Amené dans la cour de la forteresse à une heure du matin, Kalaïew s’avança docilement vers la potence : il se laissa passer la corde au cou sans prononcer un mot.

Après ce drame sinistre, Élisabeth Féodorowna considéra que la vie du monde était finie pour elle. Les pratiques religieuses l’occupèrent exclusivement désormais. Elle s’adonna tout entière aux œuvres d’ascétisme et de piété, de pénitence et de charité.
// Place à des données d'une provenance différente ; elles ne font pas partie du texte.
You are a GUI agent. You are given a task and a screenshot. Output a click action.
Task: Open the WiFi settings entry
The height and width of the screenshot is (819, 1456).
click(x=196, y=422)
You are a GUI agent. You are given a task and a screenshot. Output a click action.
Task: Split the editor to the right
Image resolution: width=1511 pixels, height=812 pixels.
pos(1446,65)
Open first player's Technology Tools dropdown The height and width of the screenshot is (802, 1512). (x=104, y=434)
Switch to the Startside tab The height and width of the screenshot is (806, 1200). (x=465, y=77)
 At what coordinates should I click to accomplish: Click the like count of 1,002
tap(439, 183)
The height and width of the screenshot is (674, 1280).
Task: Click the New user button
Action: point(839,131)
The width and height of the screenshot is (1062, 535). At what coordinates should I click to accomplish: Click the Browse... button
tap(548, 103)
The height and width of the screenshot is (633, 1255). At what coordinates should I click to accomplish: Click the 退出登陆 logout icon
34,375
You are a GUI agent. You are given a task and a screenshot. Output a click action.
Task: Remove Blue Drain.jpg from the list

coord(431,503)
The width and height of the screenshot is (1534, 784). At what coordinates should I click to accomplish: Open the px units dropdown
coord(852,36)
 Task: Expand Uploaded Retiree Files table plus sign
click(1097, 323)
Le 15 avril 1910, elle réalisa un projet qu’elle caressait depuis longtemps : elle institua une communauté de femmes, dont elle se fit nommer abbesse. Consacré sous le vocable de « Marthe-et-Marie, » le monastère fut installé à Moscou, dans un quartier de la rive droite. Les nonnes se vouent spécialement au secours des malades et des pauvres. Mais, au moment où elle se détachait ainsi des intérêts profanes, Élisabeth Féodorowna eut un dernier souci d’élégance féminine : elle fit dessiner l’habit de son ordre par un artiste de Moscou, le peintre Nestérow. Le costume comprend une longue robe de bure fine, couleur gris de perle, une guimpe de linon qui enserre étroitement le visage et le cou, enfin un ample voile de laine blanche, qui retombe sur la poitrine avec de grands plis hiératiques. L’effet général est simple, austère et charmant.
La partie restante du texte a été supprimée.